> GIVEN DATA:
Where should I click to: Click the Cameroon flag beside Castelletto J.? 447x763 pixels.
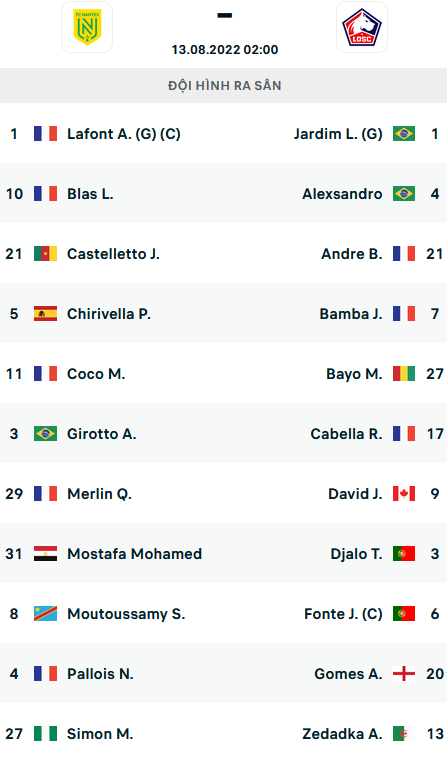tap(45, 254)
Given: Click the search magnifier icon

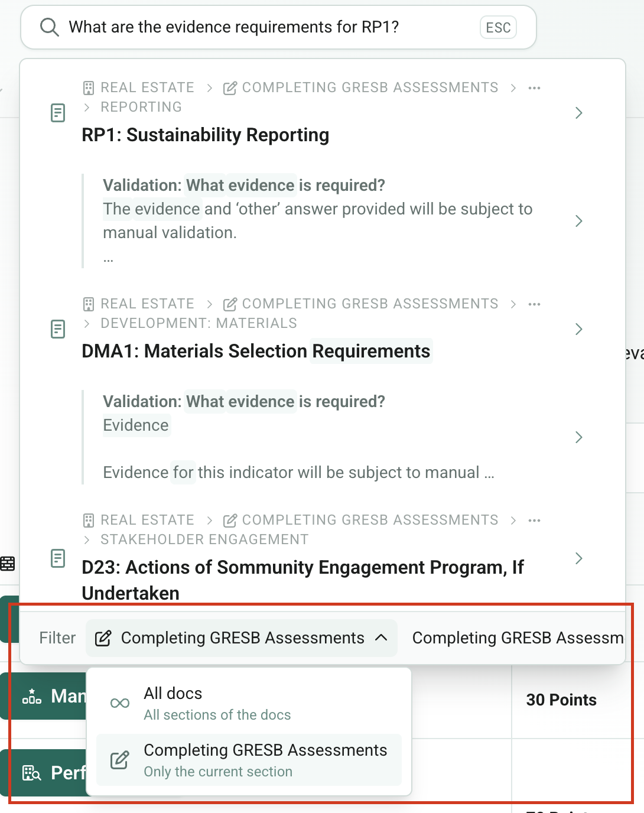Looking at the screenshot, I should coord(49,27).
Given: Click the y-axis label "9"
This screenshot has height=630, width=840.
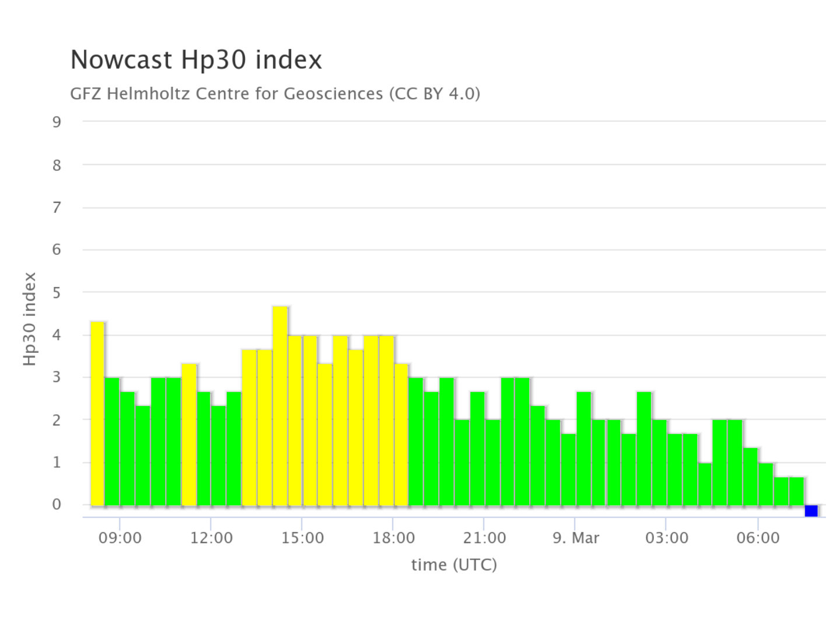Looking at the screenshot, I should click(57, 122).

--

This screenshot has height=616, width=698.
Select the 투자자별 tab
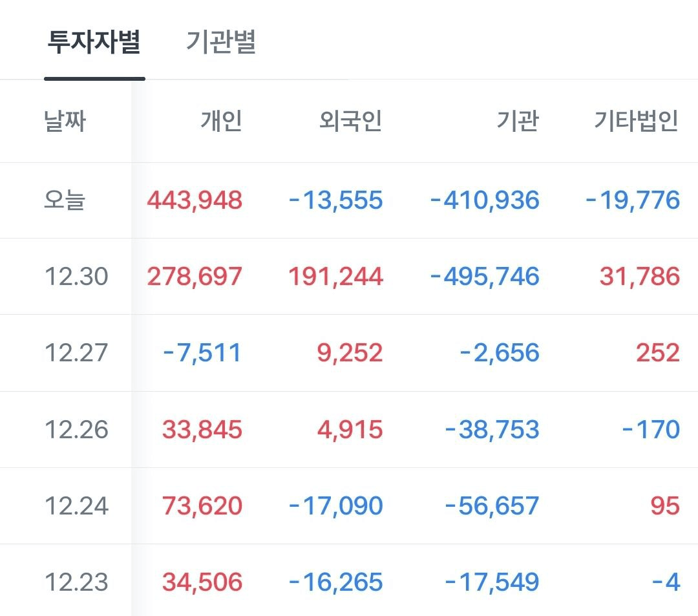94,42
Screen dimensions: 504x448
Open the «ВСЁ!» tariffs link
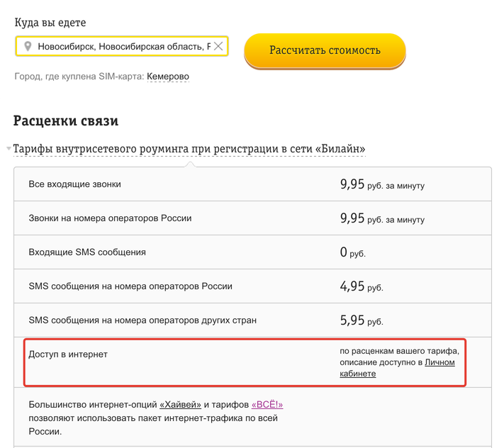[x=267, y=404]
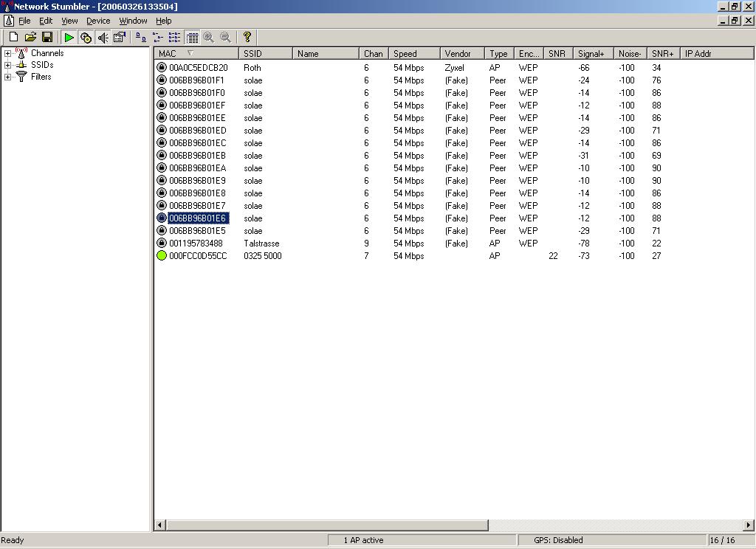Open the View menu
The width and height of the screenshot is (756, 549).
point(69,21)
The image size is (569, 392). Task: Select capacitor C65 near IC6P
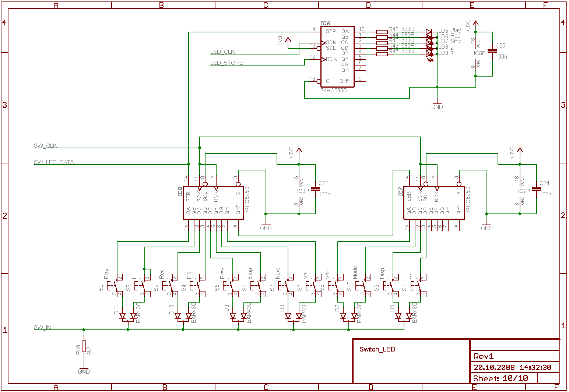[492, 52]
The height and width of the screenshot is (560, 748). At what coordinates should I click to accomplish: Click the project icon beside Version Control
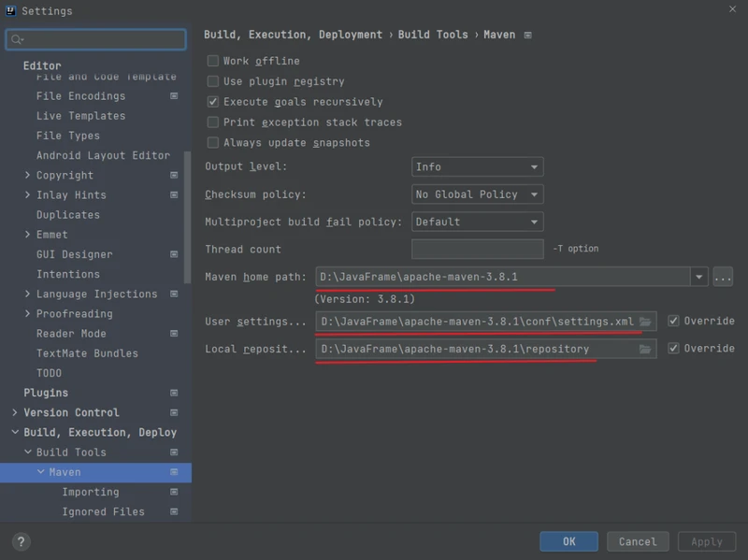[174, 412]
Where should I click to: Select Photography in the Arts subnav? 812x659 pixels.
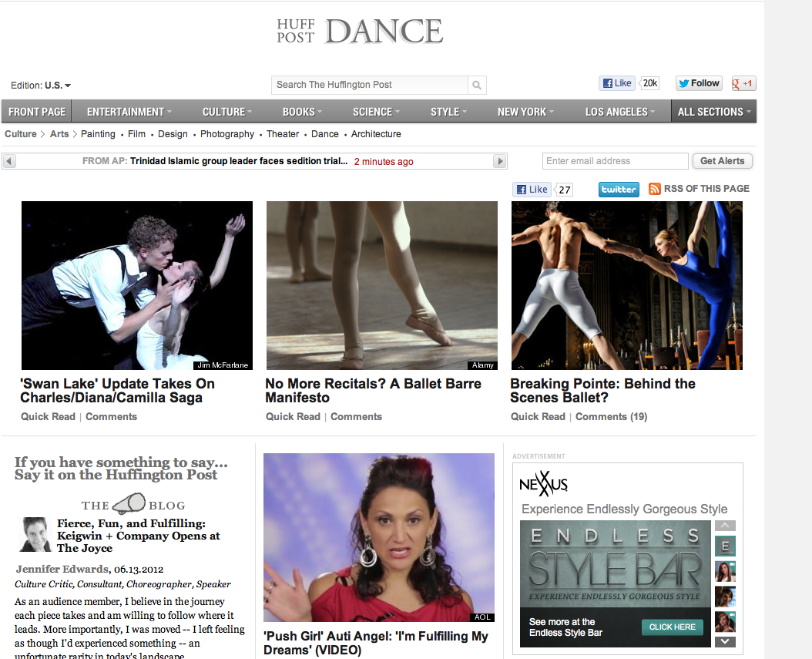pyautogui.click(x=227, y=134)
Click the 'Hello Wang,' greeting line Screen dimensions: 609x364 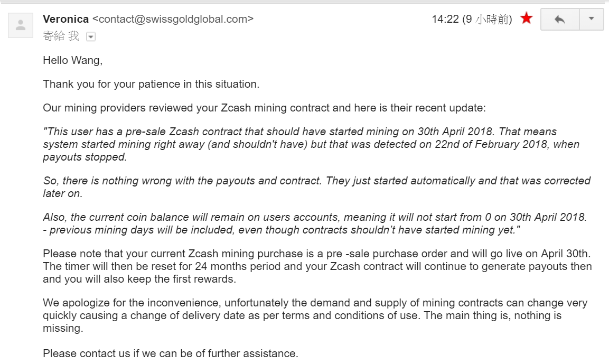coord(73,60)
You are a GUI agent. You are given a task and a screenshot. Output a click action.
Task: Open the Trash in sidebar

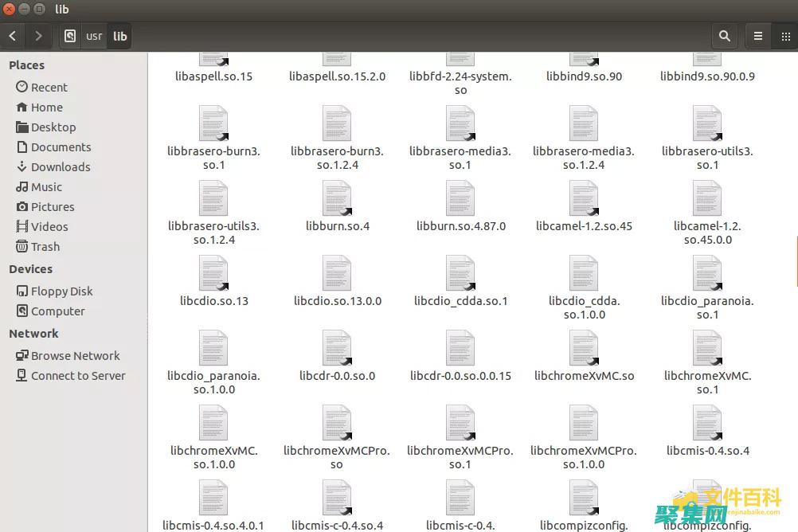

--

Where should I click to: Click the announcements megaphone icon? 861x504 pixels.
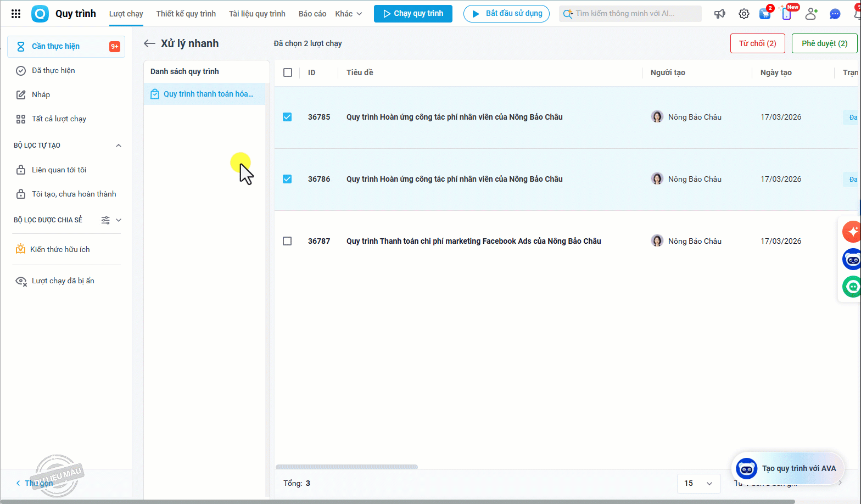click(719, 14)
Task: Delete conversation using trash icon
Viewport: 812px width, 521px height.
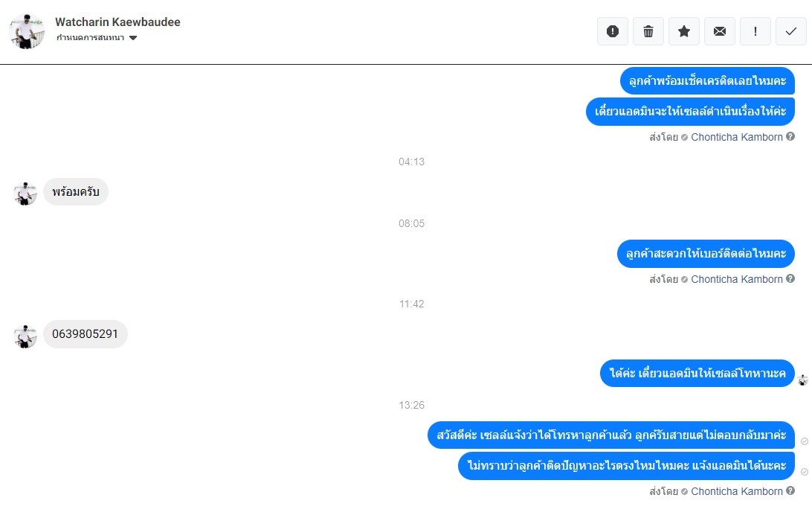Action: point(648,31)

> ASSIGNMENT:
Would you output, from the records above, exactly the run of lines that starts at the line containing "You are a GUI" and ends at the line containing "Task: Open the Trash in sidebar", and only that run?

> REPLY:
You are a GUI agent. You are given a task and a screenshot. Output a click action.
Task: Open the Trash in sidebar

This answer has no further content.